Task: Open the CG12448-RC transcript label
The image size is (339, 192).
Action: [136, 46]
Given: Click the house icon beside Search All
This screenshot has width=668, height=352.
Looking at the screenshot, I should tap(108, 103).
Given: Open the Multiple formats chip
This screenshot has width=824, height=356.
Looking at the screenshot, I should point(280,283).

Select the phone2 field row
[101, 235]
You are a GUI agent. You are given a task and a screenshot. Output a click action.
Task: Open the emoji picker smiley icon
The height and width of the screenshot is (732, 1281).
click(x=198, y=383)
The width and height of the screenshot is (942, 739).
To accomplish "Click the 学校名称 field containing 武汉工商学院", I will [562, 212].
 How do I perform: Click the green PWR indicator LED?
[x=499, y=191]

——————————

◆ Your goal ◆
Set out exactly the run of lines that begins at the line holding "The height and" and ends at the last line of the data.

◆ Result below ◆
The height and width of the screenshot is (732, 1281).
click(x=198, y=383)
The width and height of the screenshot is (942, 739).
To accomplish "Click the 学校名称 field containing 武汉工商学院", I will [562, 212].
 How do I perform: Click the green PWR indicator LED?
[x=499, y=191]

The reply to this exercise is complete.